Re: RFC: zero copy recv()

From: Eric Dumazet <eric.dumazet@gmail.com>
To: Maxim Uvarov <maxim.uvarov@linaro.org>
Cc: netdev@vger.kernel.org, linux-kernel@vger.kernel.org,
	Ilias Apalodimas <ilias.apalodimas@linaro.org>
Subject: Re: RFC: zero copy recv()
Date: Thu, 25 Apr 2019 10:50:03 -0700	[thread overview]
Message-ID: <77665188-27f2-6567-9e0c-62c66d98f436@gmail.com> (raw)
In-Reply-To: <CAD8XO3b0m5Qn1Ey3gu3HPmcOanN-yjCYBJZEUEu754X=5jAtOA@mail.gmail.com>

On 4/25/19 1:01 AM, Maxim Uvarov wrote:
> On Wed, 24 Apr 2019 at 18:59, Eric Dumazet <eric.dumazet@gmail.com> wrote:
>>
>>
>>
>> On 04/23/2019 11:23 PM, Maxim Uvarov wrote:
>>> Hello,
>>>
>>> On different conferences I see that people are trying to accelerate
>>> network with putting packet processing with protocol level completely
>>> to user space. It might be DPDK, ODP or AF_XDP  plus some network
>>> stack on top of it. Then people are trying to test this solution with
>>> some existence applications. And in better way do not modify
>>> application binaries and just LD_PRELOAD sockets syscalls (recv(),
>>> sendto() and etc). Current recv() expects that application allocates
>>> memory and call will "copy" packet to that memory. Copy per packet is
>>> slow.  Can we consider about implementing zero copy API calls
>>> friendly? Can this change be accepted to kernel?
>>
> 
> Hello Eric, thanks for responding.
> 
>> Generic zero copy is hard.
>>
> 
> yes that is true.
> 
>> As soon as you have multiple consumers in different domains for the data,
>> you need some kind of multiplexing, typically using hardware capabilities.
>>
>> For TCP, we implemented zero copy last year, which works quite well
>> on x86 if your network uses MTU of 4096+headers.
>>
>> tools/testing/selftests/net/tcp_mmap.c  reaches line rate (100Gbit) on
>> a single TCP flow, if using a NIC able to perform header split.
>>
> 
> That is great work. But isn't there context switches on
> getsockopt(TCP_ZEROCOPY_RECEIVE) and read() per packet?

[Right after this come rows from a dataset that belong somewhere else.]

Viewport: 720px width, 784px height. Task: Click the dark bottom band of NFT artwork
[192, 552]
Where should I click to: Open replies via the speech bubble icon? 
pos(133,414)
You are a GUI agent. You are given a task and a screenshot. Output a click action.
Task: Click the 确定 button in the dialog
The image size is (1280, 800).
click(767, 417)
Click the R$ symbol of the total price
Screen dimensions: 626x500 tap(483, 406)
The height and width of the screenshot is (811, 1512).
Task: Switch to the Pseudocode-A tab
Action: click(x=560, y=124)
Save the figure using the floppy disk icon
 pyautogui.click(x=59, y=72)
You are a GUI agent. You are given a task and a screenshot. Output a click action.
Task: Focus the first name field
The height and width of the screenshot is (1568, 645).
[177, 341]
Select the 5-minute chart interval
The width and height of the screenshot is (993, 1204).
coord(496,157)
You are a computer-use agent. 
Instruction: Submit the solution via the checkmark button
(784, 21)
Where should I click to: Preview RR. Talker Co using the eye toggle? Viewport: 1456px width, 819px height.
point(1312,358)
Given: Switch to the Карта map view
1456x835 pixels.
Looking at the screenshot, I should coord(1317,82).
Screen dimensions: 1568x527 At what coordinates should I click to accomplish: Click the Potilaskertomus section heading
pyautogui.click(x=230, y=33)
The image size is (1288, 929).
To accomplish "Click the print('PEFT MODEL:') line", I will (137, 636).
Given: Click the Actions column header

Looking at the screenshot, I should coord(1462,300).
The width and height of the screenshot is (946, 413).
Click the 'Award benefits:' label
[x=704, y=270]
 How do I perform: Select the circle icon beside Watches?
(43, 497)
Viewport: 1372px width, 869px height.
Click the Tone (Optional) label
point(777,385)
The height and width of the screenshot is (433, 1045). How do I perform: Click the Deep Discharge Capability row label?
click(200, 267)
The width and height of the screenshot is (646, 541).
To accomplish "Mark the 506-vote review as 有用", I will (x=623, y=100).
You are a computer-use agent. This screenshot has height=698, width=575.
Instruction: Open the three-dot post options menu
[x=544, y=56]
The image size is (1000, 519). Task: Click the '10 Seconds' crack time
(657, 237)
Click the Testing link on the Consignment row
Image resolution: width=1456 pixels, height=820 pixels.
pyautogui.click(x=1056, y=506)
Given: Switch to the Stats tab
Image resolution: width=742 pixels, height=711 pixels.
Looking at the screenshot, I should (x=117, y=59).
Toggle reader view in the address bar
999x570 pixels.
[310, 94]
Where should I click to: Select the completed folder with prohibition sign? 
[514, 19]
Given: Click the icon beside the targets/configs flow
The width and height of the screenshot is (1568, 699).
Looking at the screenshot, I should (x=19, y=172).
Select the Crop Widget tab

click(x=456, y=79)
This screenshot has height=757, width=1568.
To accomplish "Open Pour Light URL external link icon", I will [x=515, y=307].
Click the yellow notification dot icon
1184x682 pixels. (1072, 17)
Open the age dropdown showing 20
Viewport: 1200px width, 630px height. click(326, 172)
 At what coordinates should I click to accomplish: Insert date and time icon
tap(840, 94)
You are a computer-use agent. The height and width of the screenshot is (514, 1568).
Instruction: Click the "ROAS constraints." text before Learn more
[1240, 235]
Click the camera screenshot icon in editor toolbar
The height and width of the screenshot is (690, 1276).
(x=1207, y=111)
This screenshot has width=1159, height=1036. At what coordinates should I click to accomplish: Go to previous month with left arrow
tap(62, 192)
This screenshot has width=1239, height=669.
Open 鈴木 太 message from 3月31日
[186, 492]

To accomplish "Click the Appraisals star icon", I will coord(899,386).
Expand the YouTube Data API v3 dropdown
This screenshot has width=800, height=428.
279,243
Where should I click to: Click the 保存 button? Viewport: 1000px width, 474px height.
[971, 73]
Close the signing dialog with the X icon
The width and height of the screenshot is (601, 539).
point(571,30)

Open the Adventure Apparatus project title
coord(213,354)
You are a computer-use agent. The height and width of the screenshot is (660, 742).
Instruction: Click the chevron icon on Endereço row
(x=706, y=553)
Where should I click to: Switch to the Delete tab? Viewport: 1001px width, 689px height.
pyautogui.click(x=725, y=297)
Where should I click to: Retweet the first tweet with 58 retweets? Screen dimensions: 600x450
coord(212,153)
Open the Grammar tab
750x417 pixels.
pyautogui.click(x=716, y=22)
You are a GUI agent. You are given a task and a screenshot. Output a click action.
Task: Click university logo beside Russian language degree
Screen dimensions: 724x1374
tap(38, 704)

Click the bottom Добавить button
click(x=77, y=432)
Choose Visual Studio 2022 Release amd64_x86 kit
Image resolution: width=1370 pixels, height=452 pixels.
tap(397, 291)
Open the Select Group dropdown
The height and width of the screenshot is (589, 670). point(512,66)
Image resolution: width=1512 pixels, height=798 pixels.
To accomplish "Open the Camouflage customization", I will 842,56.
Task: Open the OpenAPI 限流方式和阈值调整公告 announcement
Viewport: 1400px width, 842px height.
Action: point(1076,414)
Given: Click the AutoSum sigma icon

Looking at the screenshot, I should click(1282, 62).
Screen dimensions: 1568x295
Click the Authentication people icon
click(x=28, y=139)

No, since in many cases you actually know how many bytes are expected to be received.

SO_RCVLOWAT can be used by the application to tell the kernel :

- Please send me an EPOLLIN only when you have at least XXXXXX bytes available in receive queue.

> 
> I played with AF_XDP where one core can be isolated and do polling of
> umem pool memory and some other core can do softirq processing.
> And polling of umem is really fast - about 96ns on 2.5Ghz x86 laptop
> and no context switches on umem polling core.

Sure, but again this is very far from being 'generic', let say if you want to reuse TCP stack...

> 
> But in general for tcp_mmap.c code if getsockopt()+read() will be
> changed to one zero copy call, something like recvmsg_zc() then it can
> be LD_PRELOADED.
> mmap() can be also moved under socket creation to simplify api. Does
> it look reasonable?

Honestly I prefer not having to play games like that.

They are many subtle issues there really.

> 
>> But the model is not to run a legacy application with some LD_PRELOAD
>> hack/magic, sorry.
>>
> More likely that legacy applications will like to use zero copy
> networking. Once api will be stable they will support it, especially
> if api can be used with minimal changes for apps.
> Than it will be quite easy to LD_PRELOAD hack or change application to
> use some other IP stack.
> 
> Maxim.
>